• EXERCISE DIRECTIONS
From the line holding "Magnetky 78 x 53 mm (41, 129)" to the final line below, restate each line word for word and add nothing.

• RECORD EXCERPTS
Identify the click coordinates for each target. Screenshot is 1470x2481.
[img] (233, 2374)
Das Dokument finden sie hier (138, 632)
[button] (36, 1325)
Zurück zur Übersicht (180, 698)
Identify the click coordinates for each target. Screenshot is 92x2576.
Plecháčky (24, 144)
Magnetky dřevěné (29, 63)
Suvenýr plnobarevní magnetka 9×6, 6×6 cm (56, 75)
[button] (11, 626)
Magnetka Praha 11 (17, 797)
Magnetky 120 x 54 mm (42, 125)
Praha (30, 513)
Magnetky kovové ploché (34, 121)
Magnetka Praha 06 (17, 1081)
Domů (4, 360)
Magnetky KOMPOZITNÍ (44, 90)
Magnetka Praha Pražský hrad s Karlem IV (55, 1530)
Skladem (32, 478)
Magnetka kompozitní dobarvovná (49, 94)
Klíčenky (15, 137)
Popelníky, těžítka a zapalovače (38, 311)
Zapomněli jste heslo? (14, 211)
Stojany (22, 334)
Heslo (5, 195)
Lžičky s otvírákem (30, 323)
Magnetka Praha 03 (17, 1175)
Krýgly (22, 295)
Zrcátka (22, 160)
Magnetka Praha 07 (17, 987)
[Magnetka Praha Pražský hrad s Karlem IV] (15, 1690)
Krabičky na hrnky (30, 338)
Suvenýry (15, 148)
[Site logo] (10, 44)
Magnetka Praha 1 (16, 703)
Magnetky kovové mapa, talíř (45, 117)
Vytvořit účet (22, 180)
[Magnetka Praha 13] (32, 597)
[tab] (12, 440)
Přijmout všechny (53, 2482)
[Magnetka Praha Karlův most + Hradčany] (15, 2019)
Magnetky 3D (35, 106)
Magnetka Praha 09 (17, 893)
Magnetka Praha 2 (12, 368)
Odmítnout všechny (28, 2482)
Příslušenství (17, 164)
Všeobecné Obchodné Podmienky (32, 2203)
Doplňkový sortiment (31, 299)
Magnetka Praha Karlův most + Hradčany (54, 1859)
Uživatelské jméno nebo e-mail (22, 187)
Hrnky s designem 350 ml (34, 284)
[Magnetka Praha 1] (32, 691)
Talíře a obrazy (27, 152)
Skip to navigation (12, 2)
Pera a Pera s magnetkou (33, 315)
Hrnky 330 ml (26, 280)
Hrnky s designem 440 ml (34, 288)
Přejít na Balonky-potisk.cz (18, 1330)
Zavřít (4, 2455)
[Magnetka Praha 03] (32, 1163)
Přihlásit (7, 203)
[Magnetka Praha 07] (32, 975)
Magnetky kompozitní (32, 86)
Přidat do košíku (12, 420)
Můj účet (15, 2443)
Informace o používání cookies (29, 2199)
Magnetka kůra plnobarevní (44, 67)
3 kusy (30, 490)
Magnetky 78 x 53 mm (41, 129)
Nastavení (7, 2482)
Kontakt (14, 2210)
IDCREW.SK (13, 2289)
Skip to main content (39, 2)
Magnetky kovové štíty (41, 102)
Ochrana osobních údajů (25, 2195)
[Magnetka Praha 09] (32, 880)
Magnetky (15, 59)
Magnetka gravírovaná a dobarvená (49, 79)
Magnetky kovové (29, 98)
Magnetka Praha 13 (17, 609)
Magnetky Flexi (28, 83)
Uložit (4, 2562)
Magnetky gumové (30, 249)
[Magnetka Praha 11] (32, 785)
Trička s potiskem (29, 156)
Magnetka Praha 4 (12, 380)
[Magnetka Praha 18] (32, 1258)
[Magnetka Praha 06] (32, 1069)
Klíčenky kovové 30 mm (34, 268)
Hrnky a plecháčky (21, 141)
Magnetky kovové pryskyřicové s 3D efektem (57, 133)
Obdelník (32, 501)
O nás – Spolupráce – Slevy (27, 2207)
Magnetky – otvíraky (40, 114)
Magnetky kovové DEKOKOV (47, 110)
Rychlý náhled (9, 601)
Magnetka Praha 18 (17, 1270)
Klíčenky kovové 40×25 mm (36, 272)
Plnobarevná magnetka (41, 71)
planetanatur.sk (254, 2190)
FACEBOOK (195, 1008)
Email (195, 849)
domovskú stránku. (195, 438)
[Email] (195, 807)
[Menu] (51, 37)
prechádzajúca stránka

• ANSWER TO THIS TASK
Magnetky 78 x 53 mm (41, 129)
Nastavení (7, 2482)
Kontakt (14, 2210)
IDCREW.SK (13, 2289)
Skip to main content (39, 2)
Magnetky kovové štíty (41, 102)
Ochrana osobních údajů (25, 2195)
[Magnetka Praha 09] (32, 880)
Magnetky (15, 59)
Magnetka gravírovaná a dobarvená (49, 79)
Magnetky kovové (29, 98)
Magnetka Praha 13 (17, 609)
Magnetky Flexi (28, 83)
Uložit (4, 2562)
Magnetky gumové (30, 249)
[Magnetka Praha 11] (32, 785)
Trička s potiskem (29, 156)
Magnetka Praha 4 (12, 380)
[Magnetka Praha 18] (32, 1258)
[Magnetka Praha 06] (32, 1069)
Klíčenky kovové 30 mm (34, 268)
Hrnky a plecháčky (21, 141)
Magnetky kovové pryskyřicové s 3D efektem (57, 133)
Obdelník (32, 501)
O nás – Spolupráce – Slevy (27, 2207)
Magnetky – otvíraky (40, 114)
Magnetky kovové DEKOKOV (47, 110)
Rychlý náhled (9, 601)
Magnetka Praha 18 (17, 1270)
Klíčenky kovové 40×25 mm (36, 272)
Plnobarevná magnetka (41, 71)
planetanatur.sk (254, 2190)
FACEBOOK (195, 1008)
Email (195, 849)
domovskú stránku. (195, 438)
[Email] (195, 807)
[Menu] (51, 37)
prechádzajúca stránka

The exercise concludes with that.